• _MATERIAL FOR THIS EXERCISE_
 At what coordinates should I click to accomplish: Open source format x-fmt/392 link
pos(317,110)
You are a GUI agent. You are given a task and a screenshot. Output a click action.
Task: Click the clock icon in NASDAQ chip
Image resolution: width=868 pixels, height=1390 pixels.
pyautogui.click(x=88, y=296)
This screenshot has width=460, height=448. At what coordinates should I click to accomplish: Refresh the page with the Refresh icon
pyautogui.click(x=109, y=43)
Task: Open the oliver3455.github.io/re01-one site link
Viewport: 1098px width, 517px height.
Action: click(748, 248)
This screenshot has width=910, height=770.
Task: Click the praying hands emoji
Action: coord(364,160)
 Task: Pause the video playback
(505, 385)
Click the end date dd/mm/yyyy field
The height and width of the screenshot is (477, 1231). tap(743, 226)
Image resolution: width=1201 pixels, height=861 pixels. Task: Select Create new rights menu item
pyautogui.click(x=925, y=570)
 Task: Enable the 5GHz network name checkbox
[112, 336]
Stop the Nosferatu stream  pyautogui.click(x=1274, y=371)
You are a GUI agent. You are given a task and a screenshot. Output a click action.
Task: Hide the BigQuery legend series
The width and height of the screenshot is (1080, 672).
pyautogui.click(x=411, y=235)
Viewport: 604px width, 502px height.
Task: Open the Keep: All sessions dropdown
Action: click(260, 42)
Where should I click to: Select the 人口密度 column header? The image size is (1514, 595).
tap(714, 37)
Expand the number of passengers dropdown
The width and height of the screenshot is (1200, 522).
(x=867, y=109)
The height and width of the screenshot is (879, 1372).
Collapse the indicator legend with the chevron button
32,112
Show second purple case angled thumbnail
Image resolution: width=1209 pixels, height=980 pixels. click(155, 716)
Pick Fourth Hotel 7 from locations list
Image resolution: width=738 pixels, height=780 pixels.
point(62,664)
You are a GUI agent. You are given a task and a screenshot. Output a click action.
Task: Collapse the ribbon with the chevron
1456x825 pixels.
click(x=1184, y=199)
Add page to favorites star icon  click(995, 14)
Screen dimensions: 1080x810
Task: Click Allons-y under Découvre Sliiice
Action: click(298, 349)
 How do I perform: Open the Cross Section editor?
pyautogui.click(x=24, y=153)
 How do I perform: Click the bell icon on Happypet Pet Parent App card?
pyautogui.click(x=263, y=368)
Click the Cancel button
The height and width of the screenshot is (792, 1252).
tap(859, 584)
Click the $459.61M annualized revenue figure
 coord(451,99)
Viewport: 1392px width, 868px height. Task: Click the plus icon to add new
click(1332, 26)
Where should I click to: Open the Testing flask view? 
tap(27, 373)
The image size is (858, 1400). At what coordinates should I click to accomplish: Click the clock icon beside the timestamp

• _EXERCISE_
Every line must be copied exactly as it stands above.

• _SOLUTION_
 At what coordinates should I click to accomplish: Open source format x-fmt/392 link
pos(317,110)
You are a GUI agent. You are given a task and a screenshot. Output a click action.
Task: Click the clock icon in NASDAQ chip
Image resolution: width=868 pixels, height=1390 pixels.
pyautogui.click(x=88, y=296)
This screenshot has width=460, height=448. At what coordinates should I click to accomplish: Refresh the page with the Refresh icon
pyautogui.click(x=109, y=43)
Task: Open the oliver3455.github.io/re01-one site link
Viewport: 1098px width, 517px height.
Action: click(748, 248)
This screenshot has width=910, height=770.
Task: Click the praying hands emoji
Action: coord(364,160)
 Task: Pause the video playback
(505, 385)
Click the end date dd/mm/yyyy field
The height and width of the screenshot is (477, 1231). tap(743, 226)
Image resolution: width=1201 pixels, height=861 pixels. Task: Select Create new rights menu item
pyautogui.click(x=925, y=570)
 Task: Enable the 5GHz network name checkbox
[112, 336]
Stop the Nosferatu stream  pyautogui.click(x=1274, y=371)
You are a GUI agent. You are given a task and a screenshot. Output a click action.
Task: Hide the BigQuery legend series
The width and height of the screenshot is (1080, 672).
pyautogui.click(x=411, y=235)
Viewport: 604px width, 502px height.
Task: Open the Keep: All sessions dropdown
Action: click(260, 42)
Where should I click to: Select the 人口密度 column header? The image size is (1514, 595).
tap(714, 37)
Expand the number of passengers dropdown
The width and height of the screenshot is (1200, 522).
(x=867, y=109)
The height and width of the screenshot is (879, 1372).
Collapse the indicator legend with the chevron button
32,112
Show second purple case angled thumbnail
Image resolution: width=1209 pixels, height=980 pixels. click(155, 716)
Pick Fourth Hotel 7 from locations list
Image resolution: width=738 pixels, height=780 pixels.
point(62,664)
You are a GUI agent. You are given a task and a screenshot. Output a click action.
Task: Collapse the ribbon with the chevron
1456x825 pixels.
click(x=1184, y=199)
Add page to favorites star icon  click(995, 14)
Screen dimensions: 1080x810
Task: Click Allons-y under Découvre Sliiice
Action: click(298, 349)
 How do I perform: Open the Cross Section editor?
pyautogui.click(x=24, y=153)
 How do I perform: Click the bell icon on Happypet Pet Parent App card?
pyautogui.click(x=263, y=368)
Click the Cancel button
The height and width of the screenshot is (792, 1252).
tap(859, 584)
Click the $459.61M annualized revenue figure
 coord(451,99)
Viewport: 1392px width, 868px height. Task: Click the plus icon to add new
click(1332, 26)
Where should I click to: Open the Testing flask view? 
tap(27, 373)
The image size is (858, 1400). At what coordinates should I click to accomplish: Click the clock icon beside the timestamp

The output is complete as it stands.